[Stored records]
▼▼▼
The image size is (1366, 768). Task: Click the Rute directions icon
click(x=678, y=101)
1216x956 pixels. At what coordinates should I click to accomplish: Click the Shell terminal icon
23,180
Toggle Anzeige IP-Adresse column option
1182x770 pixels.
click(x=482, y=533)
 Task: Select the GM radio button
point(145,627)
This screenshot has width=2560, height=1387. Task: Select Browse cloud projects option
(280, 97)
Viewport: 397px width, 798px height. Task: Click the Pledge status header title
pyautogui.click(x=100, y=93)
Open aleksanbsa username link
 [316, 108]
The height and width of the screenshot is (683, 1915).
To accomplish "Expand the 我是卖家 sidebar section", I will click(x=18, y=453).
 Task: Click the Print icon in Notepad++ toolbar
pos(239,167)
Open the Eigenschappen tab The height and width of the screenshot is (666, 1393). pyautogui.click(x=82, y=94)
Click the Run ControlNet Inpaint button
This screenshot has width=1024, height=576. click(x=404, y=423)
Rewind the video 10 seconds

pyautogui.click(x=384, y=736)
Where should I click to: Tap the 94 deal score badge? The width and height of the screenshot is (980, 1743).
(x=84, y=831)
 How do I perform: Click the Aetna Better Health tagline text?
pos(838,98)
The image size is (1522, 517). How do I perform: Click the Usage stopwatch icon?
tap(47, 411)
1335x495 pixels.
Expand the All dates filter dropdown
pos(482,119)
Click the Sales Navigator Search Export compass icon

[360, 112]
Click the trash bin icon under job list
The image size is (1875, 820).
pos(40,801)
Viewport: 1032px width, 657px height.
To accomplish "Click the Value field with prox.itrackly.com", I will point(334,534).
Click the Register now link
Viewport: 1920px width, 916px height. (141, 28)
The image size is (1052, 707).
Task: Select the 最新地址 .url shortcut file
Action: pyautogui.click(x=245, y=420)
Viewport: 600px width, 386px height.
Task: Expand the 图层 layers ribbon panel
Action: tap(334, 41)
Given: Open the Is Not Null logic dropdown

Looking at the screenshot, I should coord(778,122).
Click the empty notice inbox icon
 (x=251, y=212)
▲▲▲
Task:
What you give back should be the lines from the one with "The image size is (1875, 820)." to the end of the data, copied exactly, both ends included.

Solution for this exercise:
The image size is (1875, 820).
pos(40,801)
Viewport: 1032px width, 657px height.
To accomplish "Click the Value field with prox.itrackly.com", I will point(334,534).
Click the Register now link
Viewport: 1920px width, 916px height. (141, 28)
The image size is (1052, 707).
Task: Select the 最新地址 .url shortcut file
Action: pyautogui.click(x=245, y=420)
Viewport: 600px width, 386px height.
Task: Expand the 图层 layers ribbon panel
Action: tap(334, 41)
Given: Open the Is Not Null logic dropdown

Looking at the screenshot, I should coord(778,122).
Click the empty notice inbox icon
 (x=251, y=212)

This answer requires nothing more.